高田馬場の商店街「さかえ通り」を抜け、住宅街の小径を歩く。
そこに見つけた「極厚家(ごくあつや)」の文字。ここは2019年5月にオープンしたばかりの“生姜焼き”専門店だ。
が、「極厚家」の生姜焼きは、生姜焼きにして生姜焼きにあらず。オーダー後まもなく運ばれるのは、店名の名に恥じない厚みを誇る豚の1枚肉であり、いざ箸を入れれば、その柔らかさ、そして肉の断面に現れる鮮やかなピンクの発色に、目を疑う。
熟成肉ブームの“牛”ならともかく、“豚”でこのレア感って大丈夫なの?
あなたの“生姜焼き観”を(食べる前から)転覆させる、異形の逸品一本勝負! 店長の石井しおりさん、オーナーの高野和典さんに話を聞いてきた。

百食限定のステーキ丼専門店

米に溶けゆく肉の旨さ! まずは定食と対面

石井さん:今日はよろしくお願いします。うまくしゃべれるかわかりませんが頑張ります!

高野さん:お腹ってすいてますか? 
僕らもこれからまかないなので、まずは定食をお出ししましょうか。

「極厚家」の生姜焼きは、ブライニング(塩水漬け)と低温調理による、まったく新しい味と食感を打ち出したもの。豚肉にも関わらずその断面はピンクに輝き、色気すら感じさせる。この独創的な調理方法のことは後でじっくり紹介させていただくとして、まずは“グラビア”を見てもらおう。
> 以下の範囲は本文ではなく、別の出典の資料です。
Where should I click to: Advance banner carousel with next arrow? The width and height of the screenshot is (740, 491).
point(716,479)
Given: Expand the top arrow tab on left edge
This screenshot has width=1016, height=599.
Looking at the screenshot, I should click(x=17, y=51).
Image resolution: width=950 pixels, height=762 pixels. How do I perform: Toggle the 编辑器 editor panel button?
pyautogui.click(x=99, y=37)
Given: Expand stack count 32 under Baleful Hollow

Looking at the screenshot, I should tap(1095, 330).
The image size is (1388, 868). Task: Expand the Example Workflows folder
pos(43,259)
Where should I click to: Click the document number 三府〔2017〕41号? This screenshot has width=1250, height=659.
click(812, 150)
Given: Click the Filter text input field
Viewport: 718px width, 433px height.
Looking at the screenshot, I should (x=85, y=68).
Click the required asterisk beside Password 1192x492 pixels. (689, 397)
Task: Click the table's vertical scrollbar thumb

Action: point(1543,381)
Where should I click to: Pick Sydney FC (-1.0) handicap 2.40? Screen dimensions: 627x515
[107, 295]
どうだろうか、この美しさは。食欲をそそる褐色の肌と、照れたような内面のイノセンス。
「しょうがごはん」といっしょに頬張れば、サラリとほぐれる肉の旨さ、未知の食体験に箸が止まらない!

石井さん:部位によってはここまでの赤みが残らないお肉もあるんですけど、今日のはすごくきれいに出ています。

高野さん:この色と食感は低温調理ならではのものです。僕らはこの味を出すために、丸々24時間をかけています。

石井さん:お肉はヨーロッパからの輸入豚を厳選して使っています。味の研究をしているときに、国産のブランド豚も食べ比べてみたんですけど、うちの調理法ではそこまで大きな差が出なかったんですね。だったらそのぶん値段を抑えて、“新しいファストフード”のようなものにできればと思って。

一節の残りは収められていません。